Ellicott's Commentary for English Readers

Ezekiel 13

 

 

Introduction

XIII.

A prophecy very similar to this was uttered by Jeremiah (Jeremiah 23), only a few years before, against the false prophets in and around Jerusalem. It is not unlikely that Ezekiel may have read it; as Jeremiah (Jeremiah 29:1) certainly sent some of his prophecies to those in the captivity, and it is altogether probable that he knew its substance. He, however, addresses himself here to the false prophets among the captives (see Ezekiel 13:9), and in the latter part of the chapter (Ezekiel 13:17-23) especially to the prophetesses. In both parts their conduct is first described (Ezekiel 13:3-7; Ezekiel 13:17-19), and then their doom (Ezekiel 13:8-16; Ezekiel 13:20-23). Such false prophets have always been a chief hindrance to the truth (just as false teaching within the Church now is far more dangerous than any attack from without), and they especially abounded in times of difficulty and danger. Jeremiah speaks repeatedly of their opposition to him in Jud


Verse 3

(3) Foolish prophets.—They were certainly foolish who undertook to forge the name of the Omniscient, as it were, to utterances of their own devising. Folly according to the use of the word in the Old Testament, was not merely an intellectual failing, but was always associated with moral obliquity. (See Psalms 14:1, and Proverbs throughout.) The last clause of the verse is better expressed in the margin: these prophets were. “seers of that which they have not seen.”


Verse 4

(4) Like the foxes in the deserts.—The comparison is sufficiently close if it is considered as extending only to these mischievous men living unconcerned among the ruins of their state and country, as the foxes find their home in desolated cities (Lamentations 5:18); but many extend the simile to the undermining of the ground by the foxes, as these prophets accelerated the ruin of their people.


Verse 5

(5) Ye have not gone up into the gaps.—The change of person is frequent enough in prophecy, and especially common in Ezekiel. It is changed back in Ezekiel 13:6, and changed again in Ezekiel 13:7. The gaps refer to the breaches in the wall made by the enemy, which became the rallying point of every brave leader (see Ezekiel 22:30), and the following words express essentially the same thought. The word “hedge” should rather be translated wall—“neither have ye built up the wall.” The false prophets, like the hireling shepherds of John 10:12, were only selfish, and had no care for the flock.

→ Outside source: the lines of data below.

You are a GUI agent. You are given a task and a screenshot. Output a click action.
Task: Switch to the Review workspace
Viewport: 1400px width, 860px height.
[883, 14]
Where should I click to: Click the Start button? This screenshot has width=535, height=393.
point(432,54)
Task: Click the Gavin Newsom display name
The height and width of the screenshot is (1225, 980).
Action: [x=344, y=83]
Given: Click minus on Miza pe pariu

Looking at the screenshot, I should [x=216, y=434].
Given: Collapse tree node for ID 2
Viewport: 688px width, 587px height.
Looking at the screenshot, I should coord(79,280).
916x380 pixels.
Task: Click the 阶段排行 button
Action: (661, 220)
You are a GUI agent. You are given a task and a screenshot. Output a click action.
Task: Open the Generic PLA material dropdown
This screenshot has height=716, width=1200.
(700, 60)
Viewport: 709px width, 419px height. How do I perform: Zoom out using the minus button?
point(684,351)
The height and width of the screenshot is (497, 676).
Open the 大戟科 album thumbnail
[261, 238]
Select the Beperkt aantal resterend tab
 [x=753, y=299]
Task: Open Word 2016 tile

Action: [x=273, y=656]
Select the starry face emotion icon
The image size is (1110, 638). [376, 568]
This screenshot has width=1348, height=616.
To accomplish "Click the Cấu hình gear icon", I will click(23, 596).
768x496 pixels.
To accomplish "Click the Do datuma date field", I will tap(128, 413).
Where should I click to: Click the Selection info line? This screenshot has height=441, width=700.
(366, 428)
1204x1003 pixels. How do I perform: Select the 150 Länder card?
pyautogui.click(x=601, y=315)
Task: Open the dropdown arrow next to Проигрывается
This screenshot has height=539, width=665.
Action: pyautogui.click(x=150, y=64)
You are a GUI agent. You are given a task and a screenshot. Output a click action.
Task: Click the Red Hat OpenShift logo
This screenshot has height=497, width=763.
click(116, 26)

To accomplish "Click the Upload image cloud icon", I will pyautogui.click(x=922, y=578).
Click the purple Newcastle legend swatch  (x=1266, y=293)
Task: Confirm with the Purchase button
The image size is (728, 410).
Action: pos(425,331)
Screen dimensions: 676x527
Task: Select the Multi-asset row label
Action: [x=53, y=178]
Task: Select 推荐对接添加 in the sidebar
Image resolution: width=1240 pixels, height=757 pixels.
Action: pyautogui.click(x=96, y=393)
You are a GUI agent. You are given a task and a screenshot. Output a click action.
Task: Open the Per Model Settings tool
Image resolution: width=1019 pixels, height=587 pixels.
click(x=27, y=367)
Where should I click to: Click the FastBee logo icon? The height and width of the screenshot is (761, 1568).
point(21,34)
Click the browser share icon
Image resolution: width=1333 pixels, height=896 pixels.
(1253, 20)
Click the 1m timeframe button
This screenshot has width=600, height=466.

The whole language is figurative, the breaches in the material walls representing the moral decay of the people.


Verses 6-17

(6) They have made others to hope.—Omit the word “others,” which is not in the original, and translate, “The Lord hath not sent them that they should hope”—i.e., they have no ground to expect that their prophecies will prove true, because they have no warrant for uttering them.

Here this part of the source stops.